TAREAS:
**A)** Según el texto sobre el espacio público, ¿por qué el respaldo a los «sonideros» llega más allá del barrio? Responde en una a tres oraciones.
**B)** Escribe cómo sigue el texto sobre el espacio público después de su última oración.

Por Carmen Contreras*
En todo espacio público de la Ciudad de México late un conflicto. Para Henri Lefebvre, uno de los teóricos del Derecho a la Ciudad, el conflicto en las ciudades nace en la vida cotidiana, en los círculos más cercanos de nuestra existencia. Pero la convivencia dista mucho de la armonía, es dispareja para acceder a los beneficios de la ciudad e implica una pugna constante entre quienes tienen poder (político-económico) y quienes buscan tenerlo.
Por otra parte los teóricos de la Ecología Humana vieron en el conflicto la disputa por el espacio público y sus recursos. En los barrios que estudiaron los sociólogos urbanos de la Escuela de Chicago las peleas entre grupos se daba por los recursos en el espacio público como el uso y aprovechamiento de las infraestructuras urbanas para el comercio o por el control de los espacios para tener foro y afianzar una identidad. En este “ecosistema” la ley y las normas no formales eran indispensables para que unos grupos no se impusieran sobre otros a través de la violencia. La película “Pandillas de Nueva York” (Martin Scorsese, 2002) ilustra esta dinámica control-confrontación-identidad en el espacio público.
Bajo la luz de la literatura, Ítalo Calvino complementa esta idea de las ciudades y sus espacios públicos en su maravilloso libro “Las Ciudades Invisibles”. No solo importa la disposición de los recursos tangibles o materiales en el conflicto. Las ciudades también son un conjunto de “memorias, deseos, signos de un lenguaje; son lugares de trueque, como explican todos los libros de historia de la economía, pero estos trueques no lo son sólo de mercancías, son también trueques de palabras, de deseos, de recuerdos.”
Para mi las posiciones teóricas y la literaria de Calvino son útiles para leer “entre líneas” los conflictos como el que se presentó en la Alameda de Santa María La Ribera entre “sonideros” y las autoridades de la Alcaldía Cuauhtémoc.
Es innegable la capacidad organizativa y la estima que tienen los “sonideros” en la Ciudad de México que agregan un valor intangible a la Alameda de Santa María La Ribera. Dicho respaldo trasciende al barrio y encuentra el apoyo de comunidades externas y diversas. Primero, porque el baile es gozo y es parte de ese trueque de deseos y recuerdos de los que escribió Ítalo Calvino. En segundo lugar porque forman una de muchas identidades en la Ciudad de México: la de la cultura popular.
Además de esta perspectiva cultural están las necesidades de las y los usuarios del espacio público para ocuparlo. A veces sacando un beneficio monetario, en otras como un usufructo. Al final de cuentas es responsabilidad de la autoridad, en este caso de la Alcaldía Cuauhtémoc, poner orden entre estos intereses y al mismo tiempo garantizar derechos, en donde un derecho no es más importante que otro sino interdependientes: el derecho a una vida digna traducida en disfrute, recreación pero también en descanso y en condiciones para el cuidado de otros y del medio ambiente.

EXTRACTO DEL LISTADO:
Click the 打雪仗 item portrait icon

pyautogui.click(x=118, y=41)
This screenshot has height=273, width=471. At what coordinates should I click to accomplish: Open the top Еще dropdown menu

RESPUESTAS ESPERADAS:
**A)** Porque el baile es gozo y forma parte del trueque de deseos y recuerdos del que escribió Ítalo Calvino. Además, los sonideros son una de las muchas identidades de la Ciudad de México: la de la cultura popular.

**B)**
La diversidad de actores que comparten un mismo espacio público representa un desafío de convivencia para las autoridades locales electas democráticamente en este tiempo de discursos polarizantes en donde no existen los puntos medios. Sin embargo, un esfuerzo ciudadano y de la autoridad por conciliar intereses siempre es necesario antes de recurrir al uso de la violencia y cerrar con ella las posibilidades de coexistir entre diversos actores en las plazas, calles y parques. Se supone que los medios “racionales” como la concertación política son una característica de las ciudades democráticas.
Esta concertación es posible si no perdemos de vista que en la Ciudad de México los partidos políticos y sus estructuras burocráticas inciden en la ocupación del espacio público y son agentes intermediarios entre autoridades y otros actores como las empresas, los comerciantes, vecinos y vecinas, académicos, organizaciones sociales y gremiales. Por ello es necesario saber quién es quién en la disputa por el espacio público para encontrar las asimetrías de poder y que las intervenciones urbanas, legales, ambientales, sociales estén encaminadas a equilibrar ese poder, distribuir mejor los beneficios de una medida, programa o acción y garantizar un uso variado del espacio público.
En este sentido, no solo se trata de aplicar una ley como tabla rasa. La distensión del conflicto es posible con la cultura de la legalidad y esta se fomenta desde el convencimiento y la tolerancia a la diversidad. Por ello, una entrada a distintas expresiones artísticas en la La Alameda de Santa María La Ribera, un ordenamiento claro, -diseñado con la comunidad- para el uso de instalaciones de acuerdo a sus condiciones específicas de ubicación, comportamiento social, patrimonio artístico (para cuidar el Kiosco Morisco) no le vendría mal a la gestión de la Alcaldía y principalmente a sus vecinos.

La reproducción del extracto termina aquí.